Back in 2011, when Siemens Gamesa launched its 8MW wind turbine platform the machine was 6MW. It says a lot that the manufacturer has managed to squeeze so much out of it.
It is one of the biggest wind turbines in the world and it an in terms of orders is set to be the most-installed offshore turbine in terms of capacity.
Siemens 8MW facts
- Power: 8MW
- Rotor: 154-metres
- Environment: offshore
The 8MW model was initially 6MW was then upgraded to 7MW. Siemens announced this at the EWEA Offshore conference in Copenhagen in 2015.
The latest upgrade incorporates changes inside the nacelle as well as a larger rotor.
Speaking about the upgrade in January, Siemens said: “Since the higher rating will be achieved with only a few component upgrades, including a new cooling concept and a new control system, customers will again benefit from key value drivers including fast time-to-market and low risk.”
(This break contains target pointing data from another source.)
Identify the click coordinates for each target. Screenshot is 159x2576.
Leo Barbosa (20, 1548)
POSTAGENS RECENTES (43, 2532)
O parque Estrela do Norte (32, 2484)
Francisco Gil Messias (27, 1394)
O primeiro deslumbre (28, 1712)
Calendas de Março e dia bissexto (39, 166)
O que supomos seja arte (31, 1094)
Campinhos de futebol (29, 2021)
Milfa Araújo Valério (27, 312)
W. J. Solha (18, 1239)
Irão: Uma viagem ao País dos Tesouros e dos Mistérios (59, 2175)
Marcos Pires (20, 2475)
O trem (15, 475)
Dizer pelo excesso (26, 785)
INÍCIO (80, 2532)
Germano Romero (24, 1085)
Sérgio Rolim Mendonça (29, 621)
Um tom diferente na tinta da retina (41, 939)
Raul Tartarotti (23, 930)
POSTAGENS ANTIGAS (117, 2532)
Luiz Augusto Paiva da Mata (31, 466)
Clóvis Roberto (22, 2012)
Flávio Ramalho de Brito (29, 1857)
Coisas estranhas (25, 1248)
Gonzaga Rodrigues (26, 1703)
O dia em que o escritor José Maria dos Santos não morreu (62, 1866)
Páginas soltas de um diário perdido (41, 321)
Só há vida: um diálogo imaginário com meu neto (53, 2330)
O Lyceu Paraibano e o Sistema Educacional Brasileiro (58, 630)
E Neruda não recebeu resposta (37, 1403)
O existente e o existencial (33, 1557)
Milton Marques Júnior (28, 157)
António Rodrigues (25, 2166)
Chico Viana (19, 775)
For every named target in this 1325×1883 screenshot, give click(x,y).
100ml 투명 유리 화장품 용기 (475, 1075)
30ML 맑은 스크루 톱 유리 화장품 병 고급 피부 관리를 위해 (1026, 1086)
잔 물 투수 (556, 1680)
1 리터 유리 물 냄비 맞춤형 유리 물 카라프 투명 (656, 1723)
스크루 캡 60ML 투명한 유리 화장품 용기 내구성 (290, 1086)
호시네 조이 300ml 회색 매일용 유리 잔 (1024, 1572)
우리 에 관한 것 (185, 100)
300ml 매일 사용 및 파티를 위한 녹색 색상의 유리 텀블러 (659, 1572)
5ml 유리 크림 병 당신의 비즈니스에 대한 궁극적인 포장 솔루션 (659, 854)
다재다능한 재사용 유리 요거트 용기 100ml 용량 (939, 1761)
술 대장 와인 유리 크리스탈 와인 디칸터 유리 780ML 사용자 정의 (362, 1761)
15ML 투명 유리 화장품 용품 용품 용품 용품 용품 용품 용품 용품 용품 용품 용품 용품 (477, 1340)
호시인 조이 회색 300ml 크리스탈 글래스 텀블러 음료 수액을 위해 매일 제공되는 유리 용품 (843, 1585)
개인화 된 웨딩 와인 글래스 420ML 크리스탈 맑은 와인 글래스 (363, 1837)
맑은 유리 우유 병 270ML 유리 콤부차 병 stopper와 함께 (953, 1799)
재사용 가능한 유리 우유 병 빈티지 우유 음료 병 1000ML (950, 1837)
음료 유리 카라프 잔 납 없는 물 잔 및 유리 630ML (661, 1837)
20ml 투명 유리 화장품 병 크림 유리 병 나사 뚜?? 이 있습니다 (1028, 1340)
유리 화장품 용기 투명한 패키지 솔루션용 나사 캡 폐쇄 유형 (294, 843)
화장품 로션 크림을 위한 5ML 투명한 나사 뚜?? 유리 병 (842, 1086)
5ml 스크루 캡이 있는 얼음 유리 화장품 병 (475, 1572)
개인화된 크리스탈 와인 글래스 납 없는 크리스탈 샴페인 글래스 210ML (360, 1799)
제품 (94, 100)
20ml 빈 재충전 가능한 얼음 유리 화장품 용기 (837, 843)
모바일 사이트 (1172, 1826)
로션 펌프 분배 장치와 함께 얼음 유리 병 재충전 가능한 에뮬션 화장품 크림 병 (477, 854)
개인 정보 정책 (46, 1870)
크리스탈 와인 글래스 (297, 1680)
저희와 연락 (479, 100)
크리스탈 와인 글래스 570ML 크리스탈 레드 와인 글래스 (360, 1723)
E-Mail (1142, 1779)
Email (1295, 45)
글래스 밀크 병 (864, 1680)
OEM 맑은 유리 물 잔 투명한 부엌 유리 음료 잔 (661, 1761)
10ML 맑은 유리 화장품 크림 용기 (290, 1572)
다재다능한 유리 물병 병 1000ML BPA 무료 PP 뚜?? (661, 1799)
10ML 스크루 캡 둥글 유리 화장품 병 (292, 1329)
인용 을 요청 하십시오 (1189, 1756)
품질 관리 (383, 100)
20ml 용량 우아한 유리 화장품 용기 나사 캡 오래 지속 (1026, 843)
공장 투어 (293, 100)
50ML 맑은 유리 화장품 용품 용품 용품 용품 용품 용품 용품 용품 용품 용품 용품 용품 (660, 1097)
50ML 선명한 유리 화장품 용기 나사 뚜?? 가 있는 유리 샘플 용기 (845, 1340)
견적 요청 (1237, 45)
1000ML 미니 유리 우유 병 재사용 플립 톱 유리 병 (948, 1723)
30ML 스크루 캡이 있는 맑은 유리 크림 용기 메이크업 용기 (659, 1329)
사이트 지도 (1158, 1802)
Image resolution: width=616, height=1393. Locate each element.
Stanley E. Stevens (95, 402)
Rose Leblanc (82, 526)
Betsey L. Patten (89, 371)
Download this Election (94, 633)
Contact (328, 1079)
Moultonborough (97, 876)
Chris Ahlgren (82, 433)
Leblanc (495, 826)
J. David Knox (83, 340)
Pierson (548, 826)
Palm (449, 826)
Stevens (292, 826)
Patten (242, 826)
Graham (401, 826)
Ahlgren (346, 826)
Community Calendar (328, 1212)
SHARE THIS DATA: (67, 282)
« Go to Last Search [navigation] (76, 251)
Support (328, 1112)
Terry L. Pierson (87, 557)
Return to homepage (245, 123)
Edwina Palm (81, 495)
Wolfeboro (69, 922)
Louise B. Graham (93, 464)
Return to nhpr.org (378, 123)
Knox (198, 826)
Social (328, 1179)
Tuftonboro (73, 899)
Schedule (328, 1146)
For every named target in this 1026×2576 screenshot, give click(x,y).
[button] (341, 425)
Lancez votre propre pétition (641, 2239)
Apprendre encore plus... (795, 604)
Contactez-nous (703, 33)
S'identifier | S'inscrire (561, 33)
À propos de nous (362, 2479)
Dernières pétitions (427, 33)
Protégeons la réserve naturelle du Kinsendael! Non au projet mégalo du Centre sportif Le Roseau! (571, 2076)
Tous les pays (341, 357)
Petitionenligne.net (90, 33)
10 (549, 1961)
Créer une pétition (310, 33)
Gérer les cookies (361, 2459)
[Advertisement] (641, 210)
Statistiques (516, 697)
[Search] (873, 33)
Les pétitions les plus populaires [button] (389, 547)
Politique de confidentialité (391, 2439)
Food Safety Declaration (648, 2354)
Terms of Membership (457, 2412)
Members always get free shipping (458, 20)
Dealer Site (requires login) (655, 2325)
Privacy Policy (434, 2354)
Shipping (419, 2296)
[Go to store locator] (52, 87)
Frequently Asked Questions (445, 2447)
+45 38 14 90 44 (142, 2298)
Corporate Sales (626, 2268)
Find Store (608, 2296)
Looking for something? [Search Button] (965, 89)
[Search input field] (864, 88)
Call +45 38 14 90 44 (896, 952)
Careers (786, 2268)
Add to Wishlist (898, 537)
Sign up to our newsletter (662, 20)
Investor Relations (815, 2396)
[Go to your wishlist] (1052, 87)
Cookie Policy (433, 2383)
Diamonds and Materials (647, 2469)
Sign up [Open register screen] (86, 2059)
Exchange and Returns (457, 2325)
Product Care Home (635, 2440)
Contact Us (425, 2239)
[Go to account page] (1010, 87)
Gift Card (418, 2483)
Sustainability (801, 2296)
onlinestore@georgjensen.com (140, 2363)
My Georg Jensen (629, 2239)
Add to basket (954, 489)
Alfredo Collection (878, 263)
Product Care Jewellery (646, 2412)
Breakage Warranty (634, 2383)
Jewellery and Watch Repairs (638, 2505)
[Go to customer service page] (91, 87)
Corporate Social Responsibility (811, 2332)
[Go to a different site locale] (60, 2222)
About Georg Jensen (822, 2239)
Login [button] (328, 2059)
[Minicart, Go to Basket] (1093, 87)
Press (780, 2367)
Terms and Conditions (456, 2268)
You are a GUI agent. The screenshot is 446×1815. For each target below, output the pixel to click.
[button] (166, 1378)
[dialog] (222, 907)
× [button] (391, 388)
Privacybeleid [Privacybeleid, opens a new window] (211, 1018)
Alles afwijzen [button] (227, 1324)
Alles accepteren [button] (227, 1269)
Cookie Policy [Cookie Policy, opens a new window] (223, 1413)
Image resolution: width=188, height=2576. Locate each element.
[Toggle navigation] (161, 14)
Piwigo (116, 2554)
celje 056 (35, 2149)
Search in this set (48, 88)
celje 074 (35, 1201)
Siemens 8MW offshore wind turbine – a multi-faceted platform
The company said Siemens said the platform, comprising 6MW and 7MW turbines, has completed 100 years of combined operation.
The machine has mostly been installed in northern Europe.
One of the latest projects to use the turbine is RWE Innogy’s Galloper project, which is located off England’s east coast.
The project uses 6MW versions of the SWT 8MW wind turbine platform. However, these have been boosted to 6.3MW.
RWE builds Galloper
RWE announced the first power was produced by the project in November 2017. Installation began in May, illustrating how quickly offshore projects can now be installed.
“We have generated in record time having built the offshore part of the project in a single year, which is a fantastic achievement,” said Innogy project director Toby Edmonds.
The turbine is the world’s second-largest wind turbine according to Windturbiner’s Biggest Wind Turbines in the World feature.
- Kriegers Flat
Hywind and the 8MW windmill
Siemens 8MW is also installed on the Hywind floating wind farm off the coast of Scotland. The project is the largest of its type and the only one to use a next-generation turbine.
Five Siemens SWT 6.0-154 turbines are installed on a spar buoy foundations. These are held upright by the weight of ballast, with the steel cylinder tethered to the seabed by a three-point mooring.